Oops, you were talking about the second case. Yes it seems a g_sequence_sort_changed is missing there.
Created attachment 119978 [details] [review] Sequence sort fix attempt 2 Ok, I think I fixed that and another bug in finding nodes in the sequence. The attached patch should fix the problems.
With the latest patch "gedit some_file.txt" causes a crash due to some form of memory corruption (at a quick look it seems that "node" is not properly initialized or it has been double-freed)
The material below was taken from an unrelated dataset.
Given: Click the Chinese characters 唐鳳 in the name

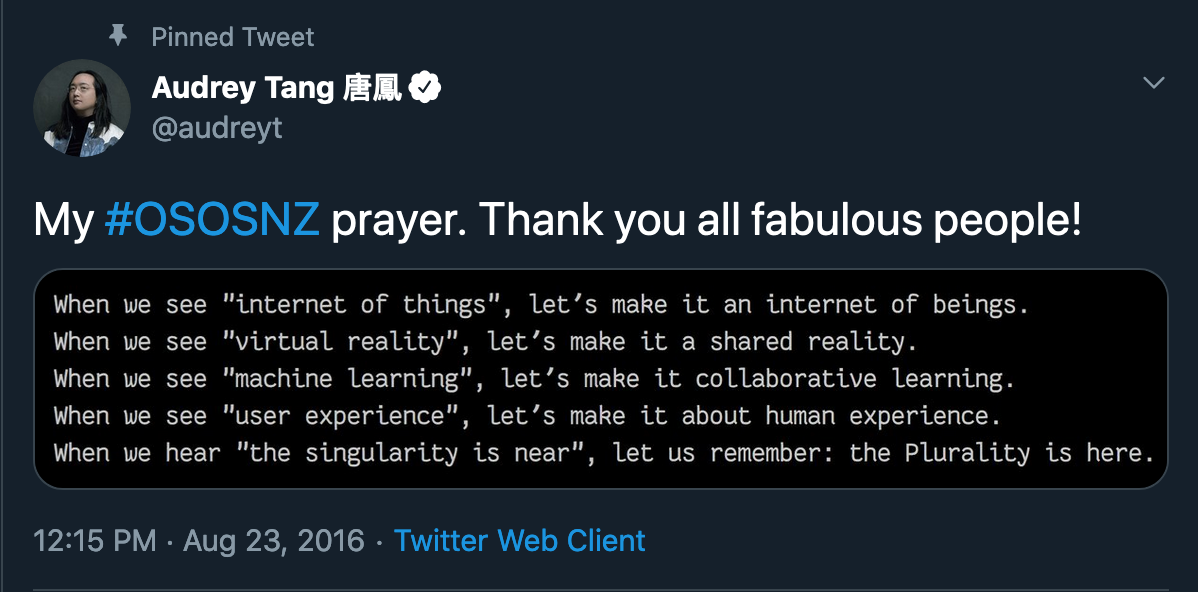Looking at the screenshot, I should (x=372, y=88).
*** Bug 556901 has been marked as a duplicate of this bug. ***
Created attachment 121362 [details] [review] batch insertion I finally had some time to work out this alternative patch: instead of changing data structure it inserts items in batch so that sorting is done just once for every batch instead of every item. The patch is not as efficient as switching to gsequence, but it's also less invasive. I was not able to figure out how to fix the gsequence patch :( Review and testing of this patch are very very appreciated, since on one hand it's a fix that I'd like to see go in asap, but on the other hand it's the kind of change that makes me a bit nervous in a stable series.
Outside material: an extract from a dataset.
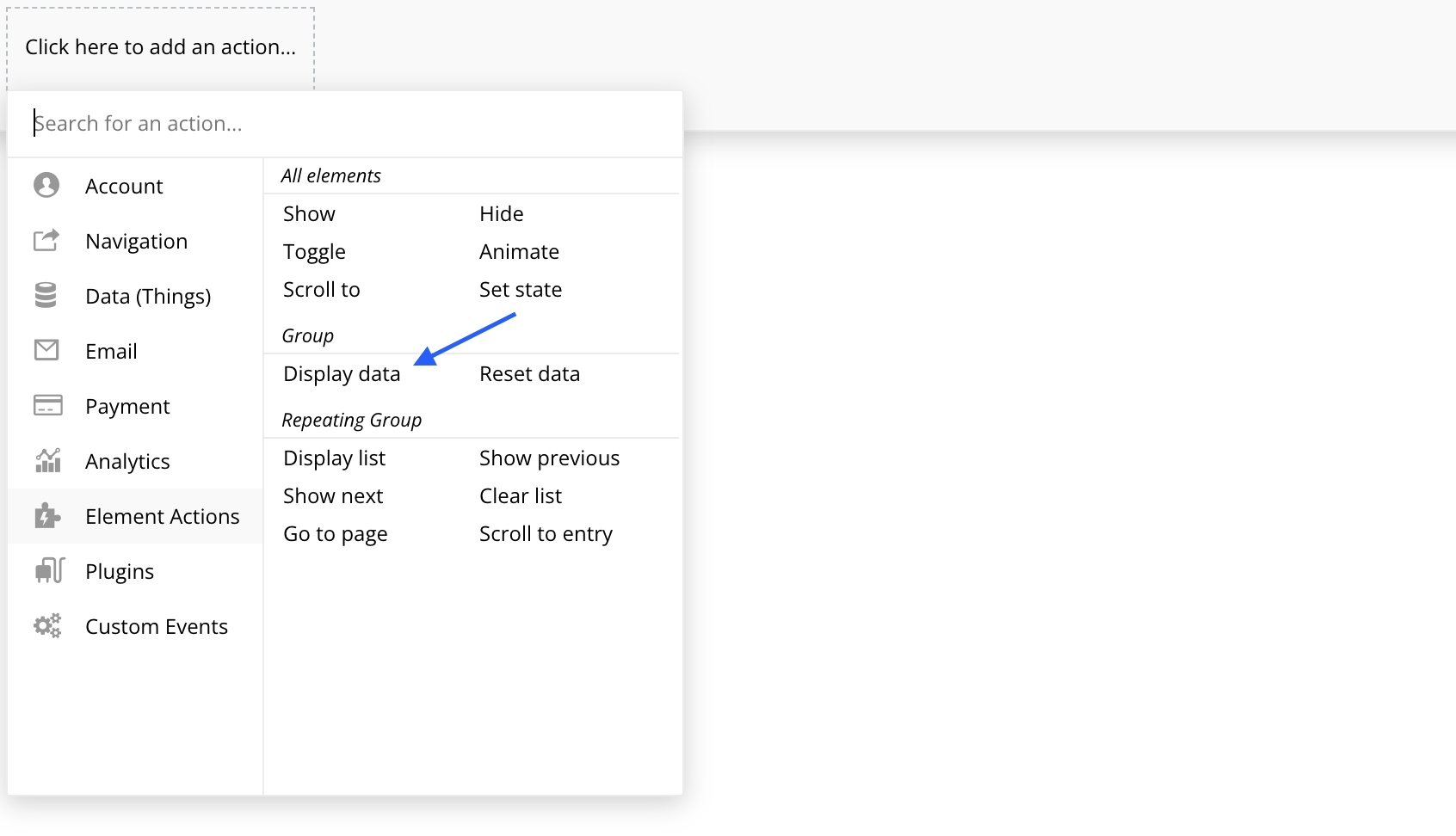Viewport: 1456px width, 836px height.
Task: Click the Payment credit card icon
Action: (47, 405)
Created attachment 121455 [details] [review] batch v2 Here is an improved version of the batch insertion patch. I have been using it without problems and I am going to commit it to svn. With respect to the previous version I fixed a problem I introduced in svn last week when I tried to remove the check for the presence of a Node in the parent->children list when populating a dir: the check cannot be removed since I was getting duplicates nodes in some cases, but it can be made way faster by just checking against the *initial* list of children when reading a dir instead of interating also on the items we just added
Patch looks good, some comments: 1) I'd still like to see the exists check gone, I don't think it is really needed, but it obviously needs some more thinking as to the cause of the duplicate problem 2) I would also still want to fix the gsequence thing and see how much speed up it still gives us in constrast with the batch insert, if the performance increase is significant I'd vote for this solution for our next development cycle 3) Other than that, I'm glad you could find the time to work this out :) Great work!
This patch has been forwarded downstream to ubuntu. I reported my results there, but I also wanted to report here, since I was the original reporter: opening a file in /var/lib/dpkg/info (now 5,800 files) takes 177 seconds (minus a few) to open without the patch. With the patch, it takes 10 seconds (minus a few). This is on par with how long nautilus takes, so I think its great! Thanks.